Agata ebbe un ultimo sussulto nel 2022 quando ancora con l’Argentia vinse l’EuroTrophy e la Super Coppa.
In effetti, già dopo la pandemia, una serie di infortuni, l’aveva spinta ad appendere il bastone al chiodo. Addio alla nazionale – che avrebbe avuto ancora bisogno dei suoi drive su corto e della sua esperienza in difesa – addio all’HC Argentia nell’anno dello scudetto. Addio all’hockey giocato.
Poi quel breve richiamo del campo che non ha avuto seguito neppure per trasmettere le sue competenza dalle giovani generazioni.

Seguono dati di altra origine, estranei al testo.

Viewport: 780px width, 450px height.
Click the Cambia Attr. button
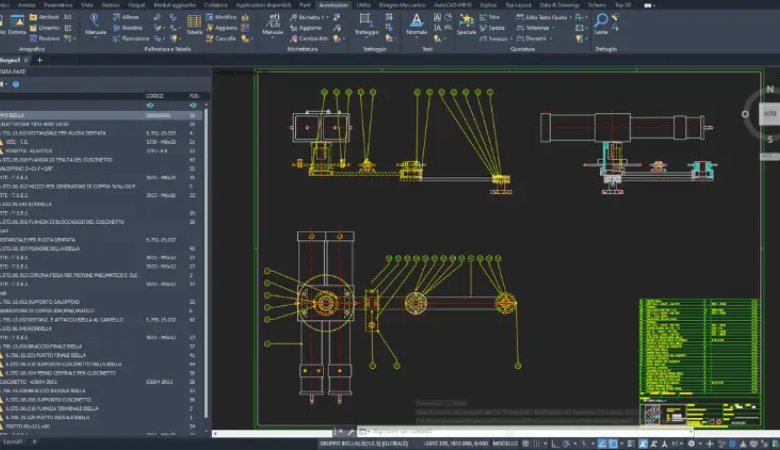pos(312,39)
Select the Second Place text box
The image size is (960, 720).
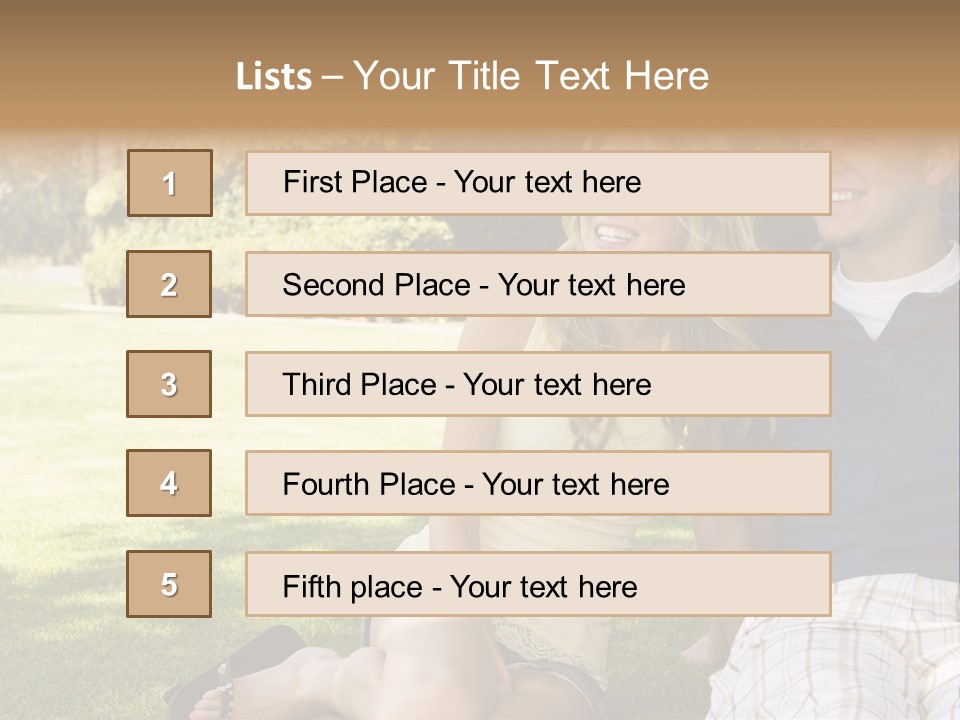[538, 284]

Non possiamo dimenticare quanto l’hockey italiano debba a questa ragazza arrivata giovanissima in Italia.
Dal CUS Torino di Roberto Picco, al Mori Villafranca di Giagulli, all’Amsicora con Roberto Carta, al CUS Pisa; dal 2017 all’Argentia ha giocato praticamente in tutte le migliori formazioni della A1/F.
Il suo legame con l’Italia però è segnato dal lungo e importante contributo dal 2012 al 2018, sino all’infortunio, all’Italrosa. Un centinaio di presenze azzurre, dopo le 28 con la Polonia.
Nel giorno del tuo compleanno, con tutti gli amici di Hockeylove, mi piace augurarti il meglio che l’hockey, se lo vorrai, ti potrà ancora riservare.